- Given request:
Arrange everything from the line containing "The width and height of the screenshot is (450, 608)." down to the end of the entries as a JSON list of strings, one string per line, with blank lines skipped. Leave the pictures out.

- Supplied information:
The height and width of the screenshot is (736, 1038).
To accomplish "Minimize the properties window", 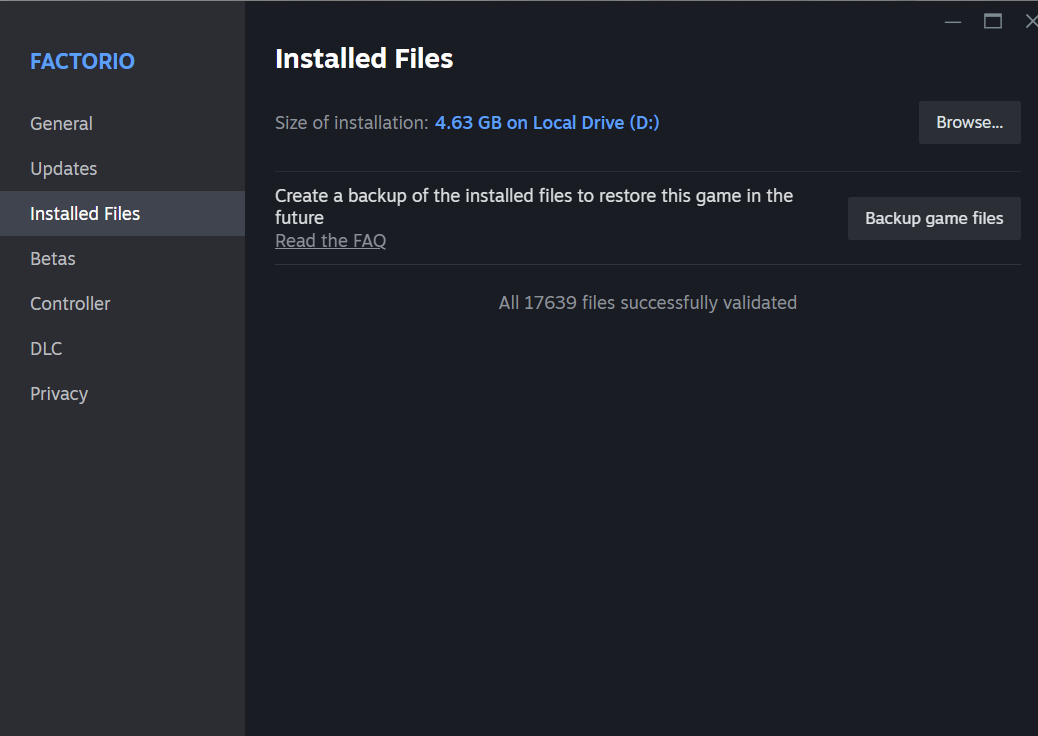I will [953, 21].
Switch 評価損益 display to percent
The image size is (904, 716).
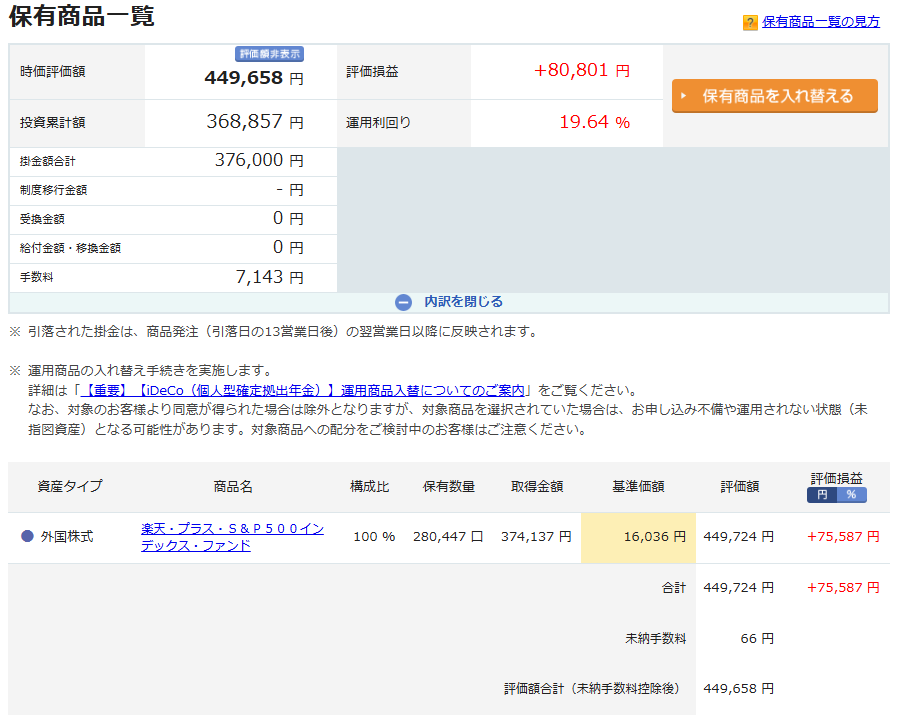click(851, 495)
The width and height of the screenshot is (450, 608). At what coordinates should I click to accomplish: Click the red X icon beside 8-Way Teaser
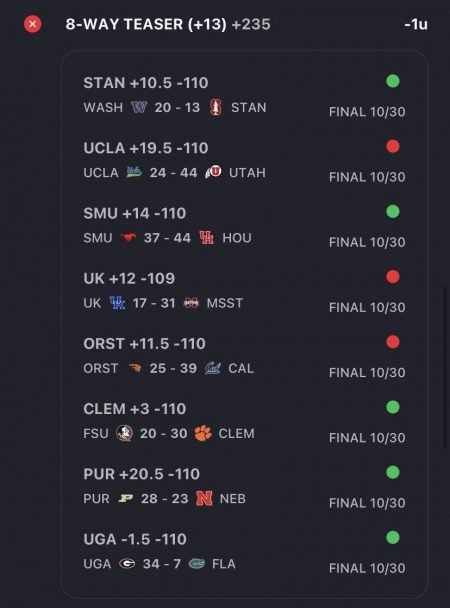point(33,24)
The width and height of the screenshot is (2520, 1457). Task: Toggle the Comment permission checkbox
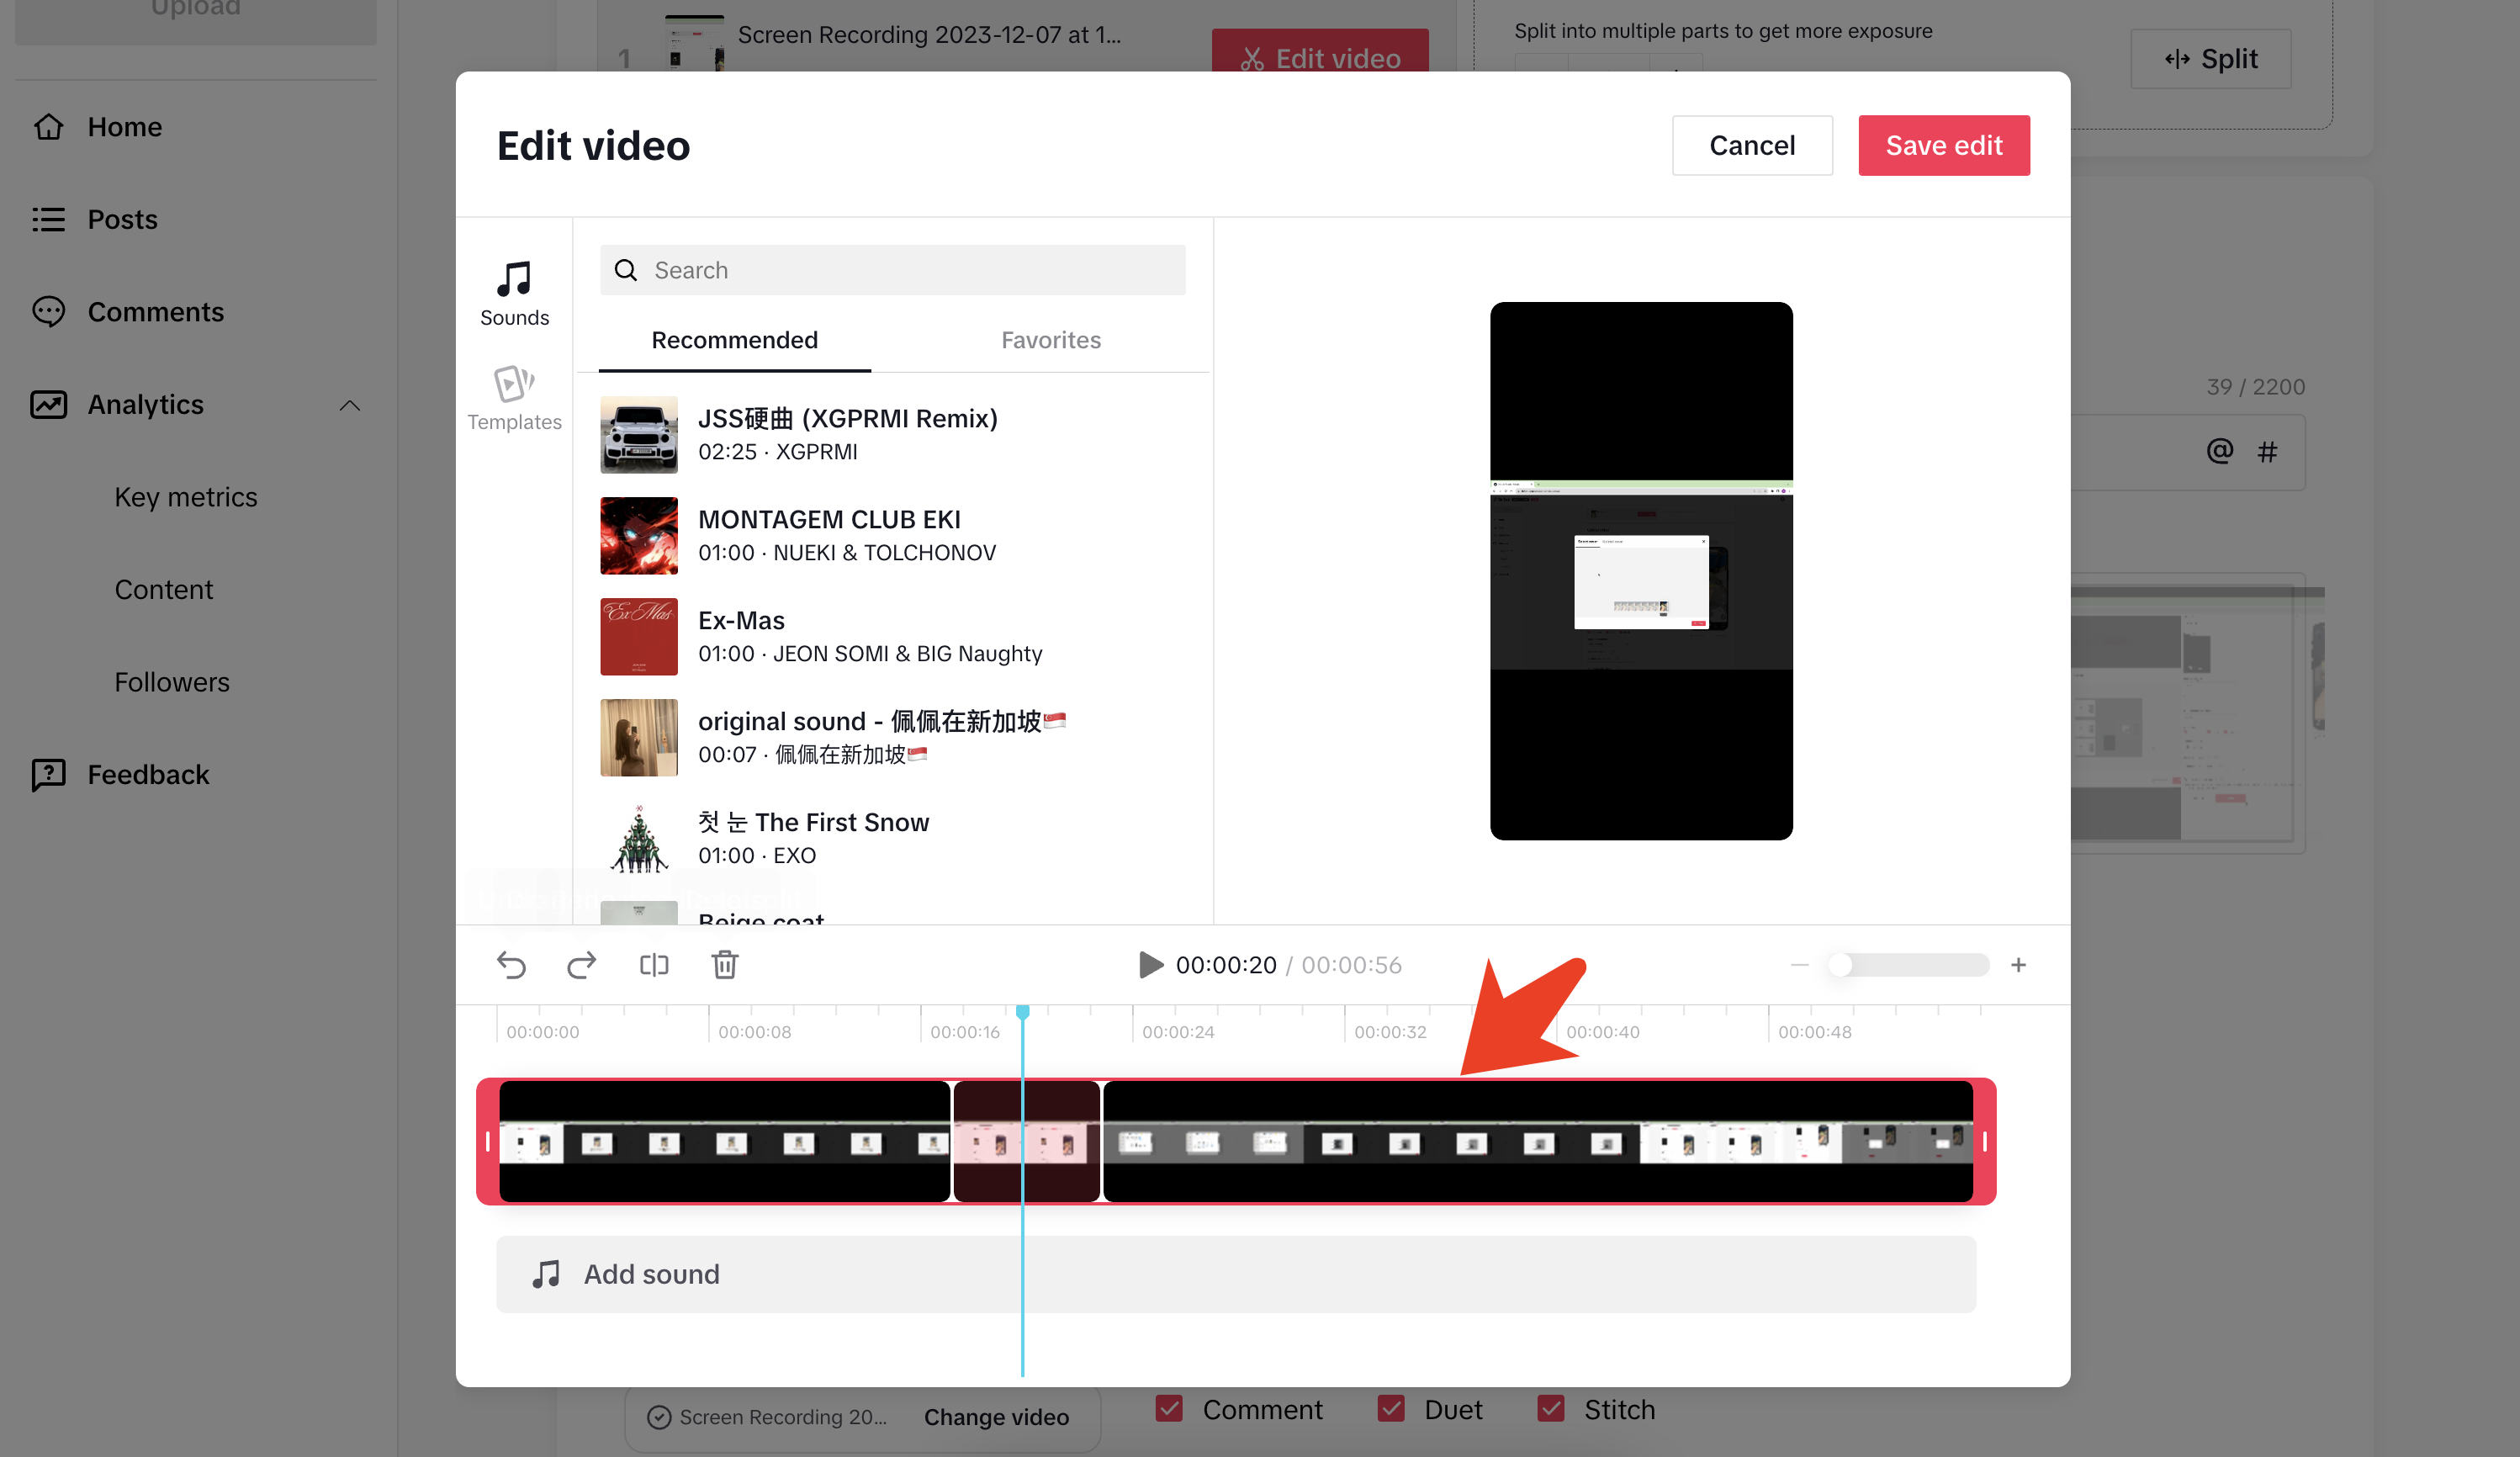[x=1168, y=1408]
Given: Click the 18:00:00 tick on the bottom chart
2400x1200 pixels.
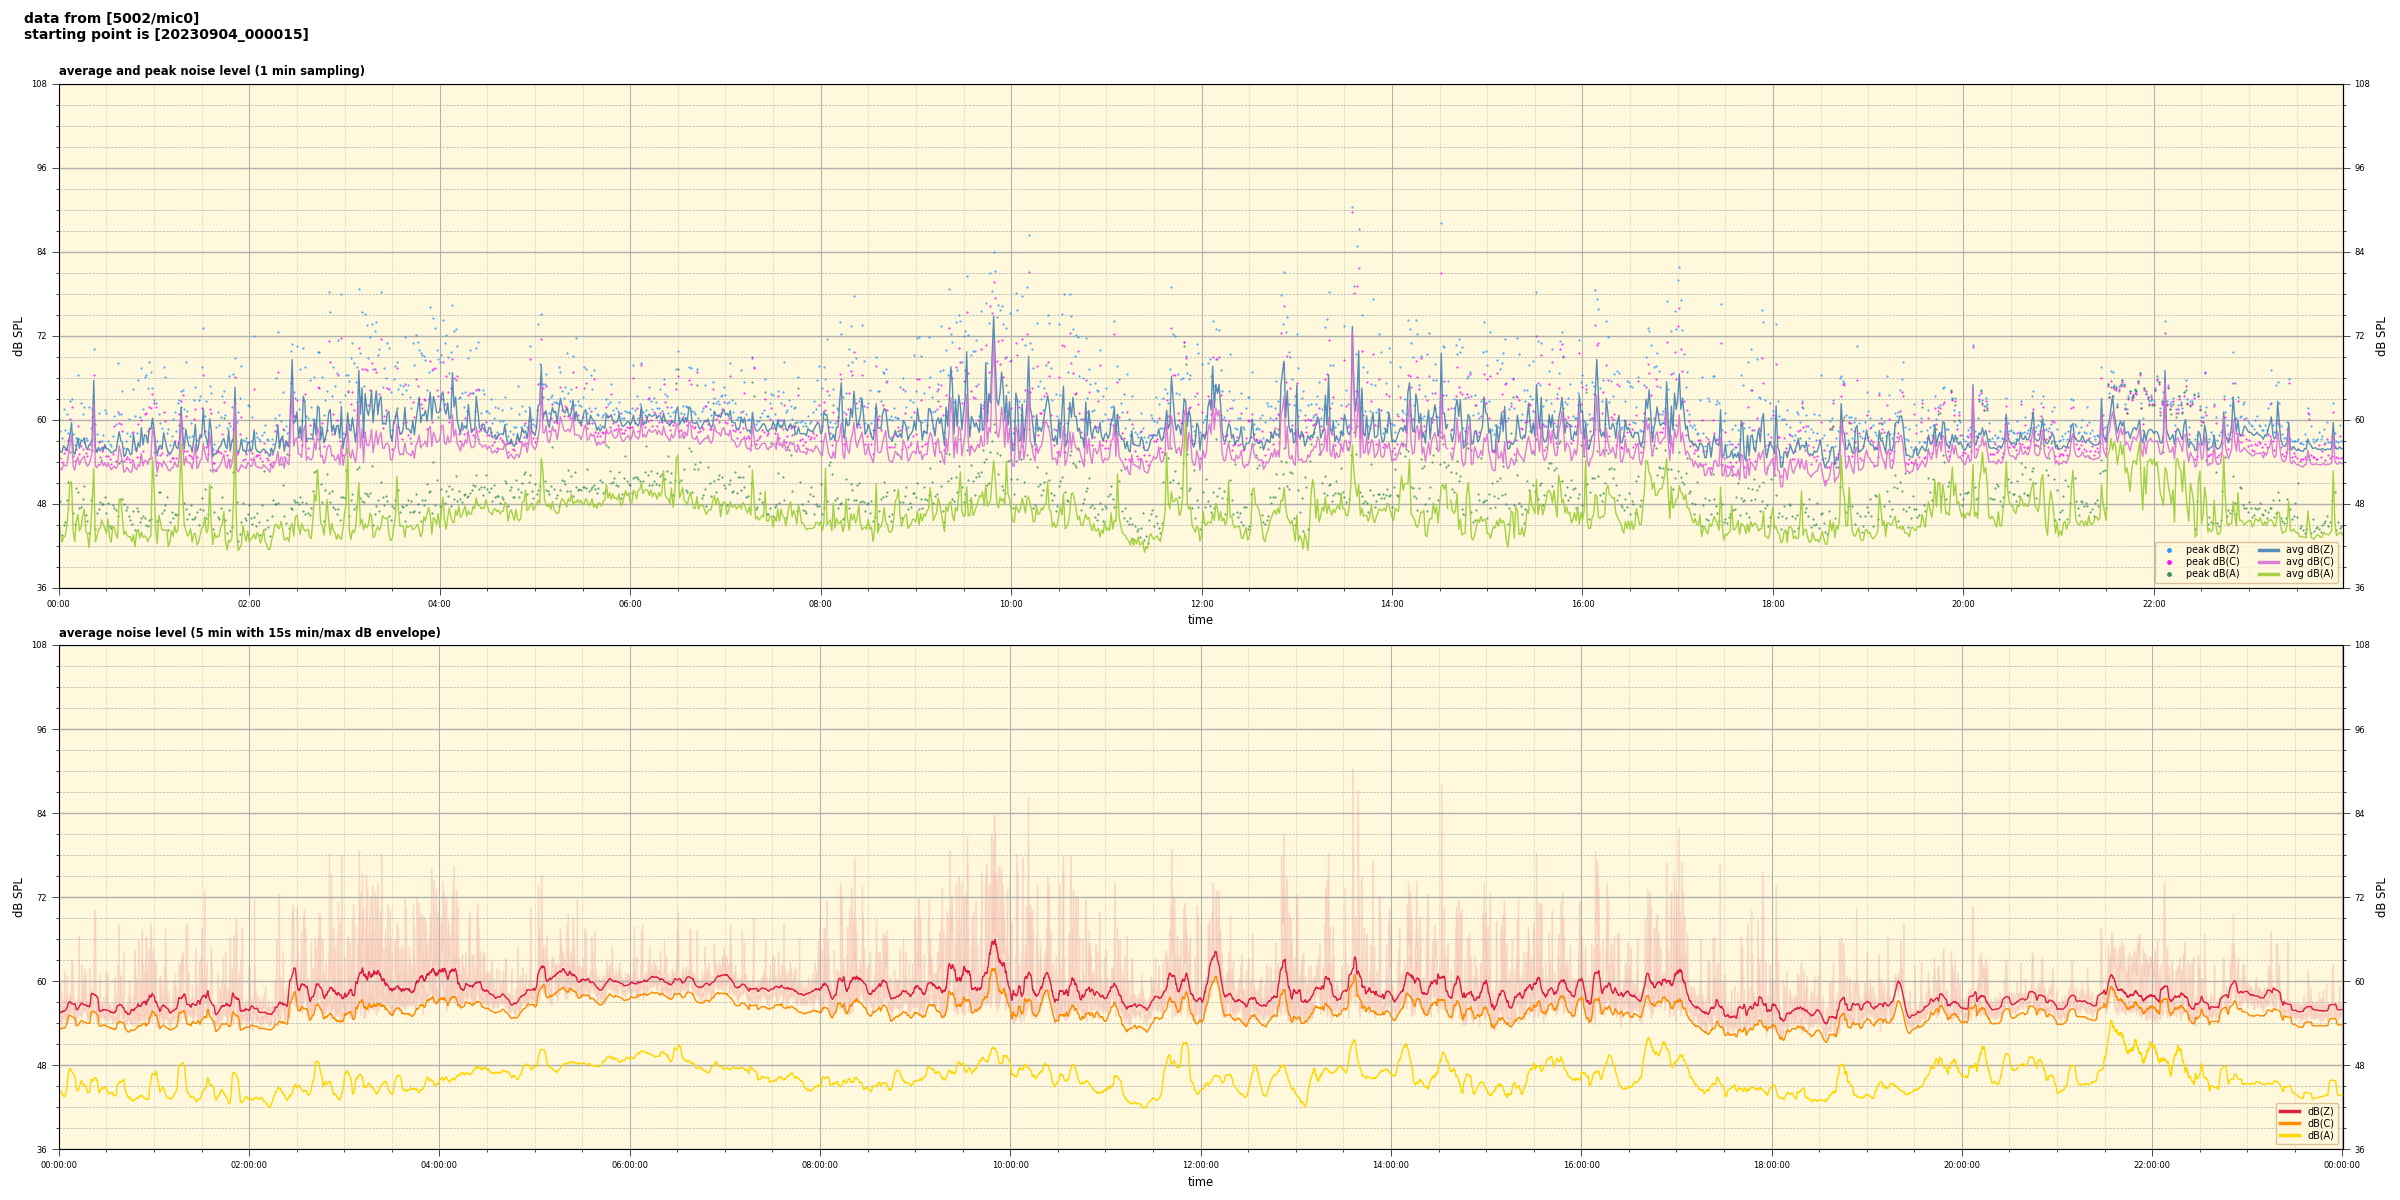Looking at the screenshot, I should point(1771,1165).
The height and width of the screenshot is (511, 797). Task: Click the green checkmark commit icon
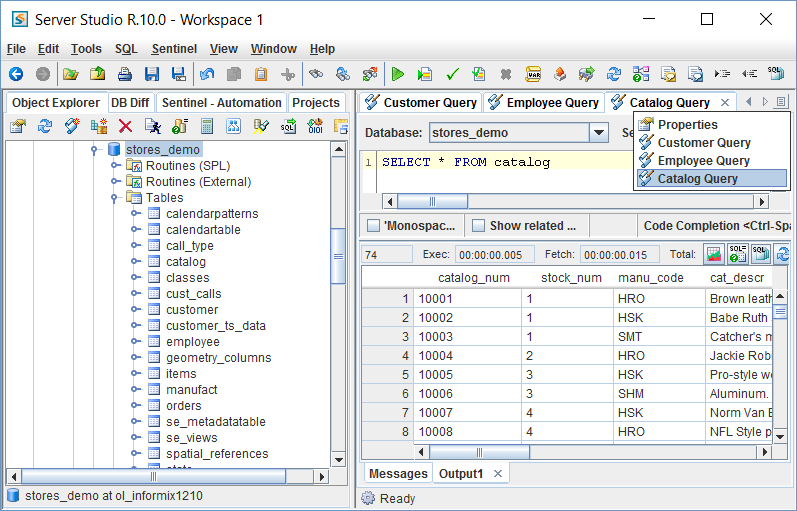452,74
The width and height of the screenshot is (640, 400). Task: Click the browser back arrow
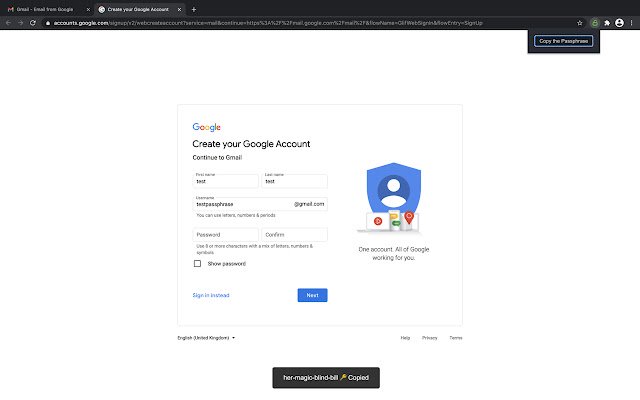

- Written solution:
[
  "The width and height of the screenshot is (450, 608). At what coordinates should I click to accomplish: Click the red X icon beside 8-Way Teaser",
  "point(33,24)",
  "The width and height of the screenshot is (2520, 1457). Task: Toggle the Comment permission checkbox",
  "[x=1168, y=1408]",
  "Given: Click the 18:00:00 tick on the bottom chart",
  "2400x1200 pixels.",
  "Looking at the screenshot, I should point(1771,1165).",
  "The height and width of the screenshot is (511, 797). Task: Click the green checkmark commit icon",
  "452,74",
  "The width and height of the screenshot is (640, 400). Task: Click the browser back arrow"
]